## Excerpted records
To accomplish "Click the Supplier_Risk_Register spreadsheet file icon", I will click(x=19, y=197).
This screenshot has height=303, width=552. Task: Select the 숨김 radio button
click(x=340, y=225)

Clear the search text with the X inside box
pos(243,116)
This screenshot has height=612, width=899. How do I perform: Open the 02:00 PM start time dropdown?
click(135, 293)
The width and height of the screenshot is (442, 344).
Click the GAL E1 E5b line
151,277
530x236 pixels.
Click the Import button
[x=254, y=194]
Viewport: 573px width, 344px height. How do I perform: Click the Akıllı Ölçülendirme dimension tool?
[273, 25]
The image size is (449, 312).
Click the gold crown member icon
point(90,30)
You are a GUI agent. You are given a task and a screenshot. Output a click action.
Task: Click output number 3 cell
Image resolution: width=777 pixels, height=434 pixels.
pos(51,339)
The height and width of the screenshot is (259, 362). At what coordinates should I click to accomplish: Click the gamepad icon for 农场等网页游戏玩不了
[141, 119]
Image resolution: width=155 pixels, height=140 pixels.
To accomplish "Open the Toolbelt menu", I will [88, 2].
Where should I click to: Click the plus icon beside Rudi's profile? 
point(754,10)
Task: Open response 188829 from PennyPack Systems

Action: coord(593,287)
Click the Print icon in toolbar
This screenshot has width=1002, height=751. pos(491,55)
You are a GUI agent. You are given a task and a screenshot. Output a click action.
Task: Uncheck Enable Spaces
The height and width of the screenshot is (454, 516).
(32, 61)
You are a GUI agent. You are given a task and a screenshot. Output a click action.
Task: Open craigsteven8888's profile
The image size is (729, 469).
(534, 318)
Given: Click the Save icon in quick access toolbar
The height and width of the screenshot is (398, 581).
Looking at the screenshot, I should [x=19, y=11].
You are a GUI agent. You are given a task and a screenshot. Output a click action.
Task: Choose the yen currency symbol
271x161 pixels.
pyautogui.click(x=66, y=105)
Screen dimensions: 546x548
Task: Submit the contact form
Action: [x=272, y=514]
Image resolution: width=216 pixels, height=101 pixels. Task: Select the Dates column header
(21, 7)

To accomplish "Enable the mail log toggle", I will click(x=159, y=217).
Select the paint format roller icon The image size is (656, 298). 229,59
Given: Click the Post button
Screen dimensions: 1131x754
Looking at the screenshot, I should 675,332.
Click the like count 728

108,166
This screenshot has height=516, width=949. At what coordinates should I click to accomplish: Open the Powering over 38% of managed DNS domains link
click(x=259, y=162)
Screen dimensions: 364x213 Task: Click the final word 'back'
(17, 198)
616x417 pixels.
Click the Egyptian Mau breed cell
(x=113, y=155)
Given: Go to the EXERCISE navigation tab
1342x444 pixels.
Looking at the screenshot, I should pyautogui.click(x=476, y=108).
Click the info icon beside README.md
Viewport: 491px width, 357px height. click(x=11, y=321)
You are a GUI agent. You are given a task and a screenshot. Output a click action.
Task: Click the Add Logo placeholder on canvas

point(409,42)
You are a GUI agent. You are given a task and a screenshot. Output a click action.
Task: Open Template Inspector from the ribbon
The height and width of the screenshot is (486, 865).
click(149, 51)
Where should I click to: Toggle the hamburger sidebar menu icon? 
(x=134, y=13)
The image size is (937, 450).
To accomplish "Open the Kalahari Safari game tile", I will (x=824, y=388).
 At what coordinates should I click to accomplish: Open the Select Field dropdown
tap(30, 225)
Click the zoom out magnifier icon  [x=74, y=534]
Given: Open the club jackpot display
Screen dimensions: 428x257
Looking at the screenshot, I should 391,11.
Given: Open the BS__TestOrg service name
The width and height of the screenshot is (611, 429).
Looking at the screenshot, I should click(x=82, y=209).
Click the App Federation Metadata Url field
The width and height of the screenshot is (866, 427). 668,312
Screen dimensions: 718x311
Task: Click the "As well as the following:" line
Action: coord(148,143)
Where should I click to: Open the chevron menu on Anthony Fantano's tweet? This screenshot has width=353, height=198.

## Work instruction
Give the listing again, exactly as it was written.

## Written answer
To accomplish "Click the Supplier_Risk_Register spreadsheet file icon", I will click(x=19, y=197).
This screenshot has height=303, width=552. Task: Select the 숨김 radio button
click(x=340, y=225)

Clear the search text with the X inside box
pos(243,116)
This screenshot has height=612, width=899. How do I perform: Open the 02:00 PM start time dropdown?
click(135, 293)
The width and height of the screenshot is (442, 344).
Click the GAL E1 E5b line
151,277
530x236 pixels.
Click the Import button
[x=254, y=194]
Viewport: 573px width, 344px height. How do I perform: Click the Akıllı Ölçülendirme dimension tool?
[273, 25]
The image size is (449, 312).
Click the gold crown member icon
point(90,30)
You are a GUI agent. You are given a task and a screenshot. Output a click action.
Task: Click output number 3 cell
Image resolution: width=777 pixels, height=434 pixels.
pos(51,339)
The height and width of the screenshot is (259, 362). At what coordinates should I click to accomplish: Click the gamepad icon for 农场等网页游戏玩不了
[141, 119]
Image resolution: width=155 pixels, height=140 pixels.
To accomplish "Open the Toolbelt menu", I will [88, 2].
Where should I click to: Click the plus icon beside Rudi's profile? 
point(754,10)
Task: Open response 188829 from PennyPack Systems

Action: coord(593,287)
Click the Print icon in toolbar
This screenshot has width=1002, height=751. pos(491,55)
You are a GUI agent. You are given a task and a screenshot. Output a click action.
Task: Uncheck Enable Spaces
The height and width of the screenshot is (454, 516).
(32, 61)
You are a GUI agent. You are given a task and a screenshot. Output a click action.
Task: Open craigsteven8888's profile
The image size is (729, 469).
(534, 318)
Given: Click the Save icon in quick access toolbar
The height and width of the screenshot is (398, 581).
Looking at the screenshot, I should [x=19, y=11].
You are a GUI agent. You are given a task and a screenshot. Output a click action.
Task: Choose the yen currency symbol
271x161 pixels.
pyautogui.click(x=66, y=105)
Screen dimensions: 546x548
Task: Submit the contact form
Action: [x=272, y=514]
Image resolution: width=216 pixels, height=101 pixels. Task: Select the Dates column header
(21, 7)

To accomplish "Enable the mail log toggle", I will click(x=159, y=217).
Select the paint format roller icon The image size is (656, 298). 229,59
Given: Click the Post button
Screen dimensions: 1131x754
Looking at the screenshot, I should 675,332.
Click the like count 728

108,166
This screenshot has height=516, width=949. At what coordinates should I click to accomplish: Open the Powering over 38% of managed DNS domains link
click(x=259, y=162)
Screen dimensions: 364x213 Task: Click the final word 'back'
(17, 198)
616x417 pixels.
Click the Egyptian Mau breed cell
(x=113, y=155)
Given: Go to the EXERCISE navigation tab
1342x444 pixels.
Looking at the screenshot, I should pyautogui.click(x=476, y=108).
Click the info icon beside README.md
Viewport: 491px width, 357px height. click(x=11, y=321)
You are a GUI agent. You are given a task and a screenshot. Output a click action.
Task: Click the Add Logo placeholder on canvas

point(409,42)
You are a GUI agent. You are given a task and a screenshot. Output a click action.
Task: Open Template Inspector from the ribbon
The height and width of the screenshot is (486, 865).
click(149, 51)
Where should I click to: Toggle the hamburger sidebar menu icon? 
(x=134, y=13)
The image size is (937, 450).
To accomplish "Open the Kalahari Safari game tile", I will (x=824, y=388).
 At what coordinates should I click to accomplish: Open the Select Field dropdown
tap(30, 225)
Click the zoom out magnifier icon  [x=74, y=534]
Given: Open the club jackpot display
Screen dimensions: 428x257
Looking at the screenshot, I should 391,11.
Given: Open the BS__TestOrg service name
The width and height of the screenshot is (611, 429).
Looking at the screenshot, I should click(x=82, y=209).
Click the App Federation Metadata Url field
The width and height of the screenshot is (866, 427). 668,312
Screen dimensions: 718x311
Task: Click the "As well as the following:" line
Action: coord(148,143)
Where should I click to: Open the chevron menu on Anthony Fantano's tweet? This screenshot has width=353, height=198.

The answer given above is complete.